EXERCISE REQUIREMENTS: Please transcribe the entries from the line containing "Screen dimensions: 417x361" through the line containing "Action: 796,255", leaving out the pictures.

DATASET ROWS:

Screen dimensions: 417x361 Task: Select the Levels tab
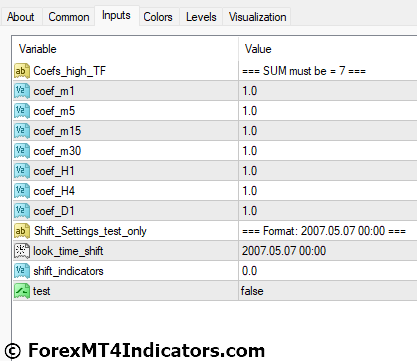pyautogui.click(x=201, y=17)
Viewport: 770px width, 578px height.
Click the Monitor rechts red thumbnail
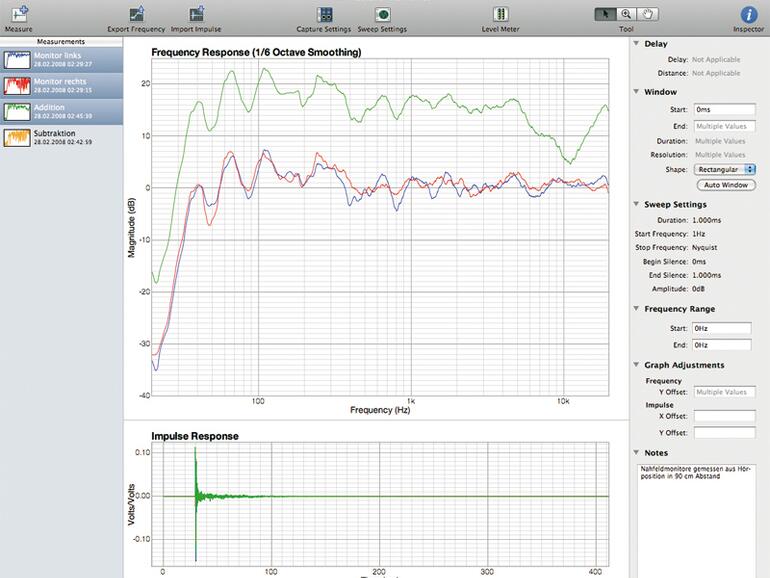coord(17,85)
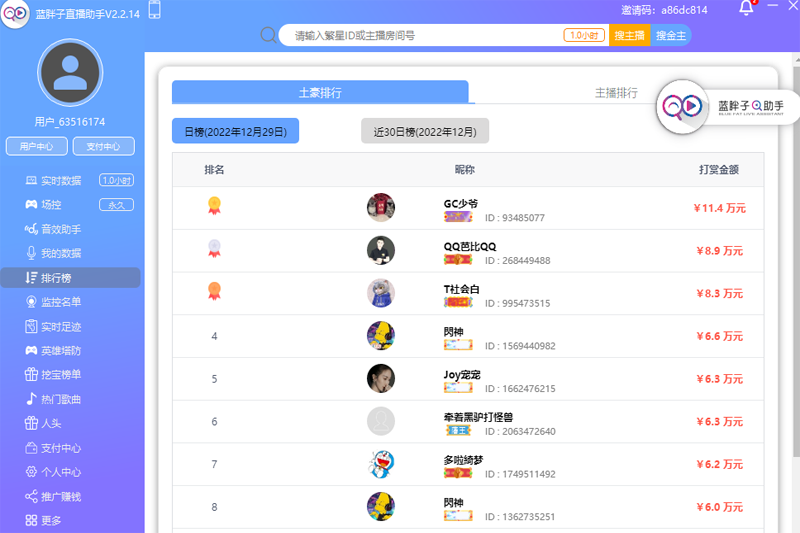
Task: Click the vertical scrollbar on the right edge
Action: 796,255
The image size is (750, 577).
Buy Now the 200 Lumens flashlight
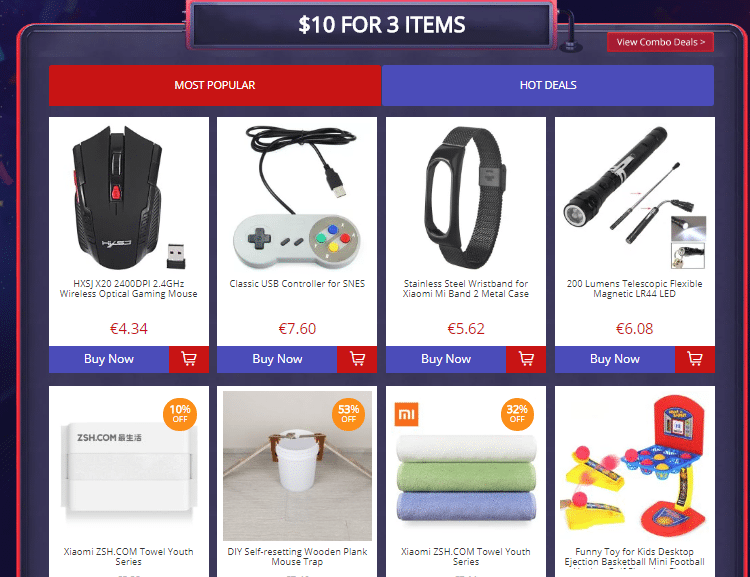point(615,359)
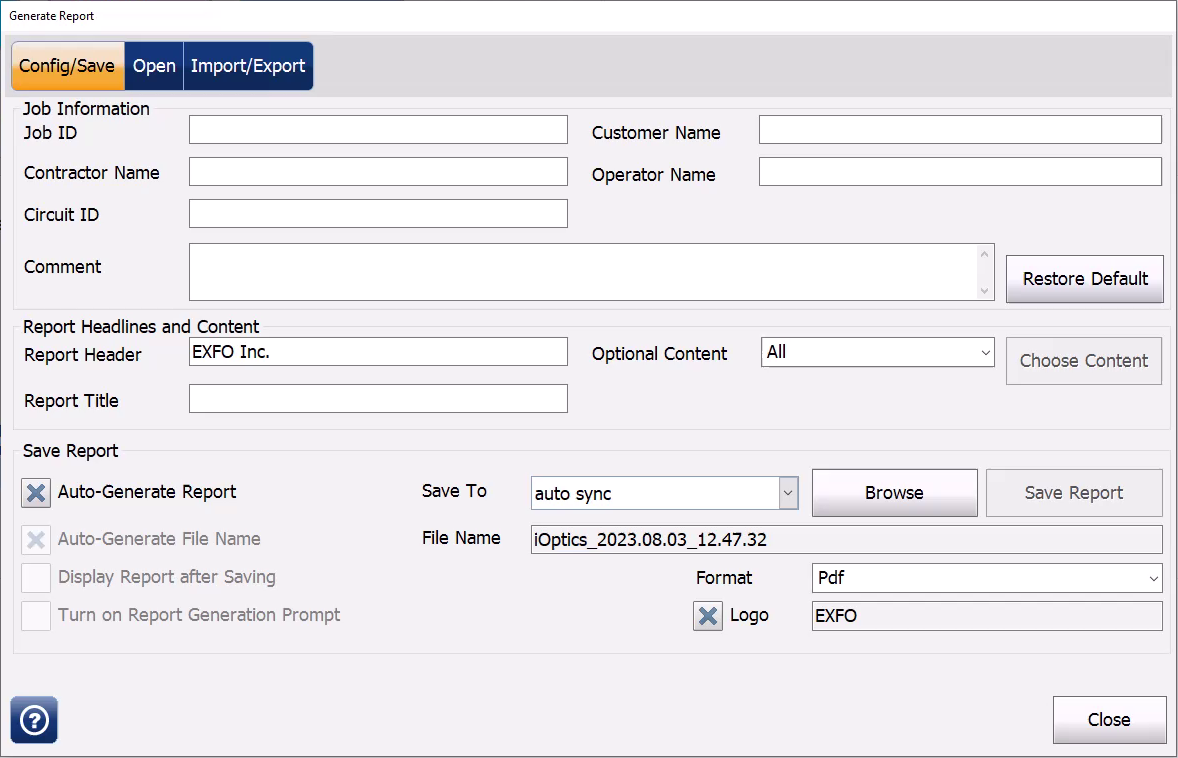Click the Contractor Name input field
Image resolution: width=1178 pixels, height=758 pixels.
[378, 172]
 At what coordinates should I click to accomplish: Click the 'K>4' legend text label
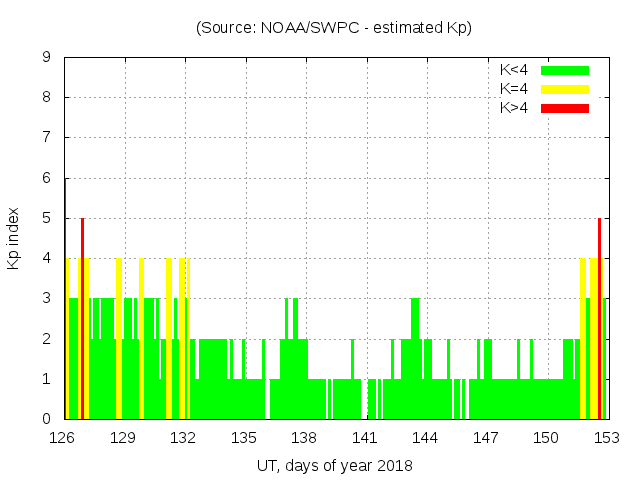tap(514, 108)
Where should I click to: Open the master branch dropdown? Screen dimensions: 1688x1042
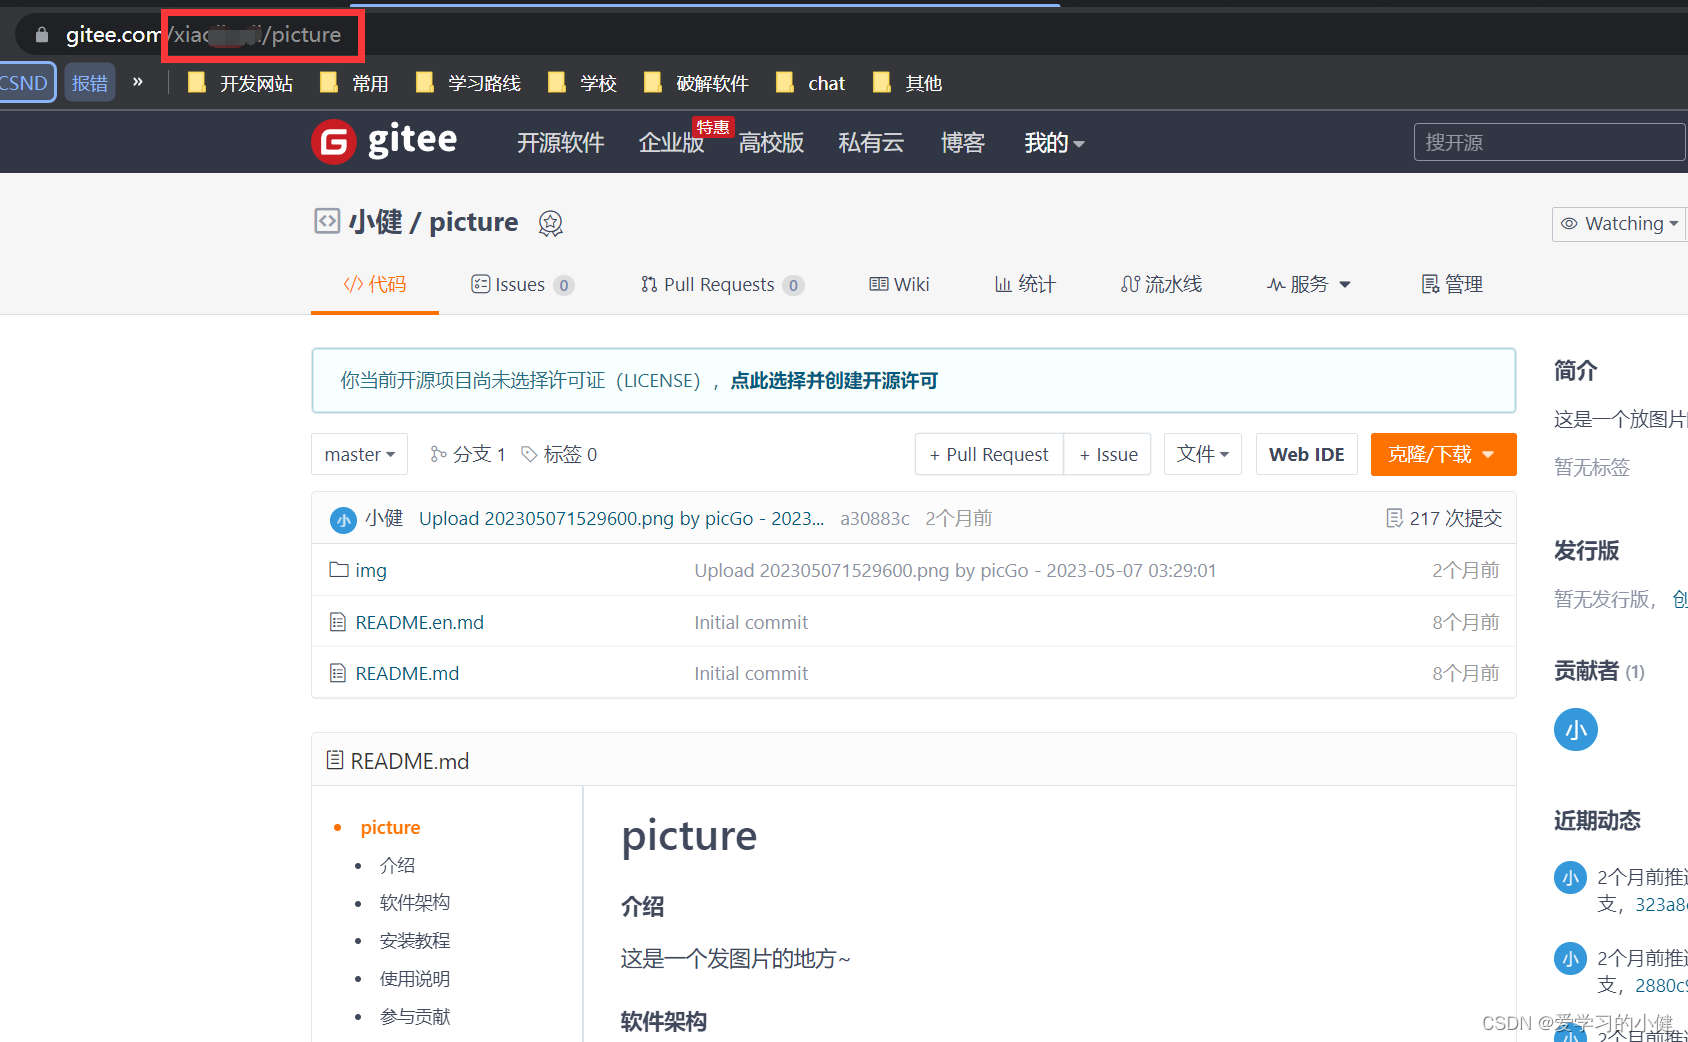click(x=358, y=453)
* * *
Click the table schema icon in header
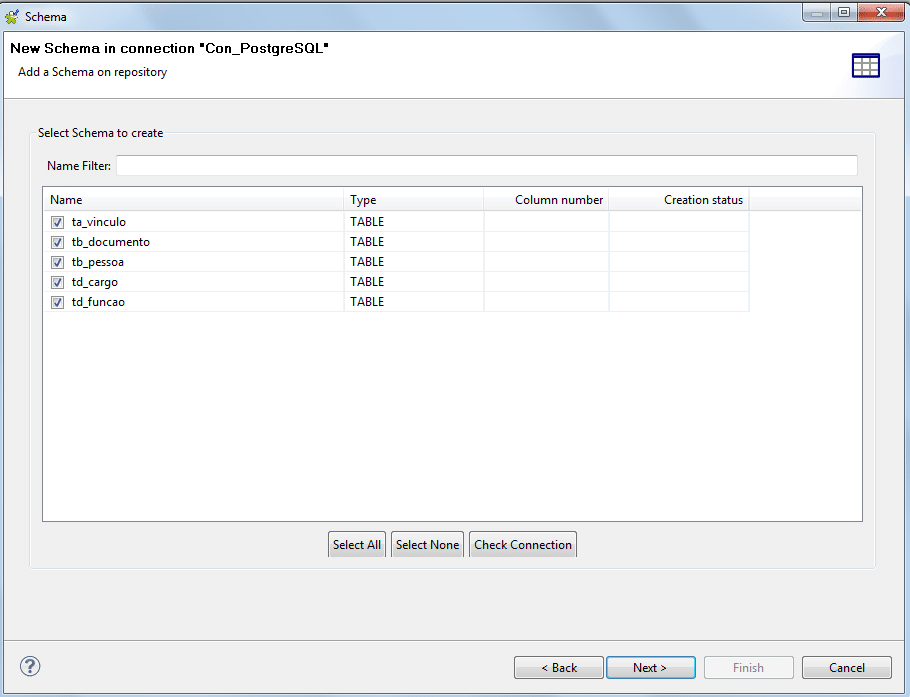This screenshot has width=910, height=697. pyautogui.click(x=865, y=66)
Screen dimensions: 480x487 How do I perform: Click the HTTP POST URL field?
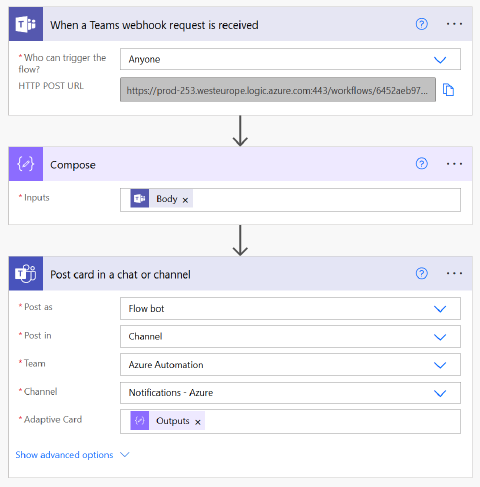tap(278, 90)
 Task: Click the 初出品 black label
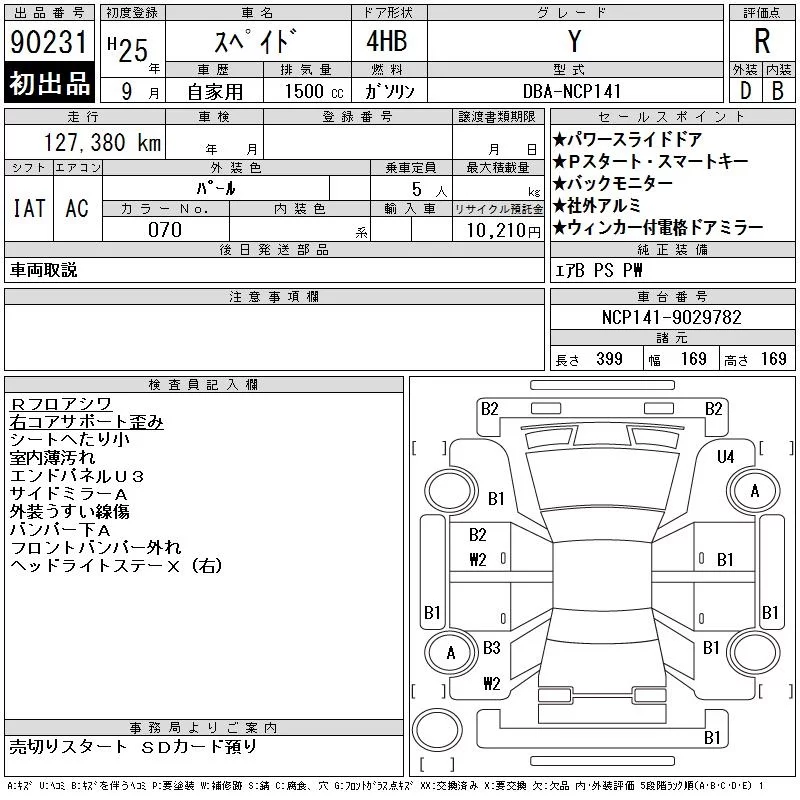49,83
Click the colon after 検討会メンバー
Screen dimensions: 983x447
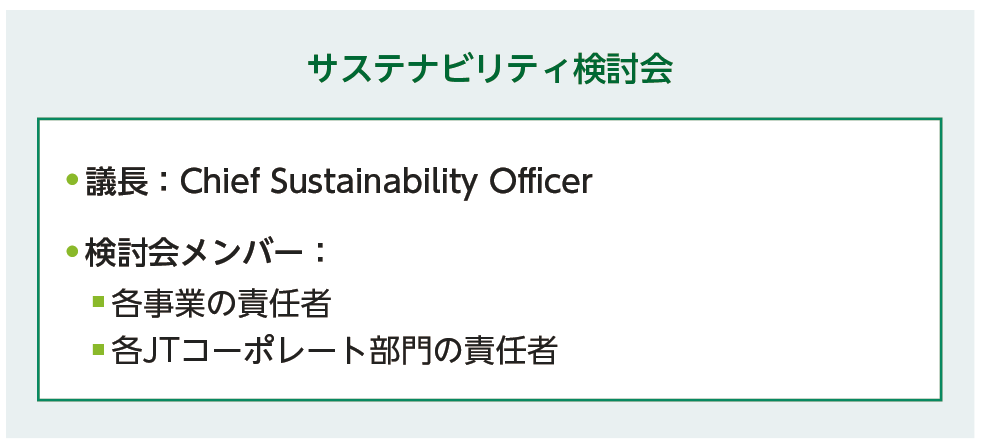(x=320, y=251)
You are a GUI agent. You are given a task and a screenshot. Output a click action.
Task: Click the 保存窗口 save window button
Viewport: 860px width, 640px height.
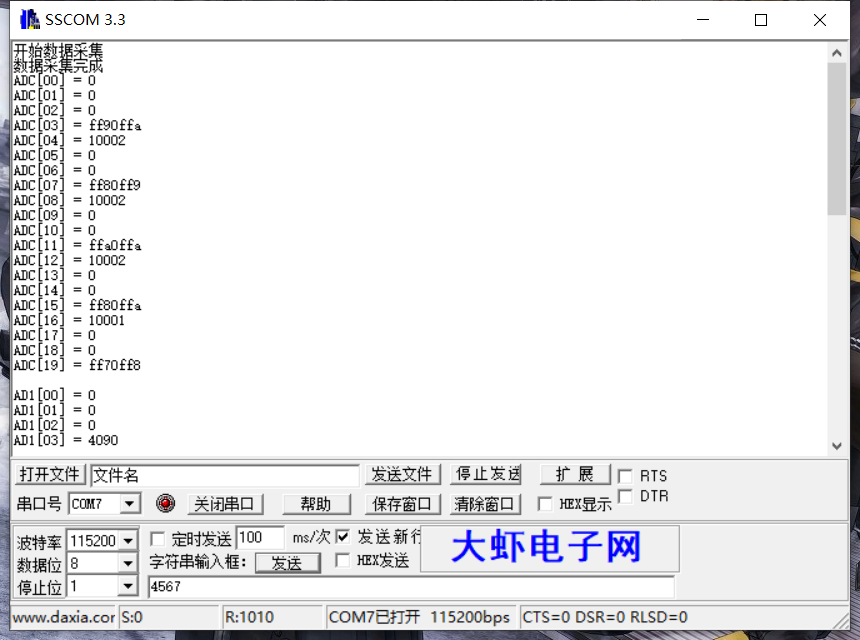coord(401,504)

FINAL RESULT:
Screen dimensions: 417x361 Task: Select the Levels tab
pyautogui.click(x=201, y=17)
Viewport: 770px width, 578px height.
Click the Monitor rechts red thumbnail
coord(17,85)
Task: Click the vertical scrollbar on the right edge
Action: 796,255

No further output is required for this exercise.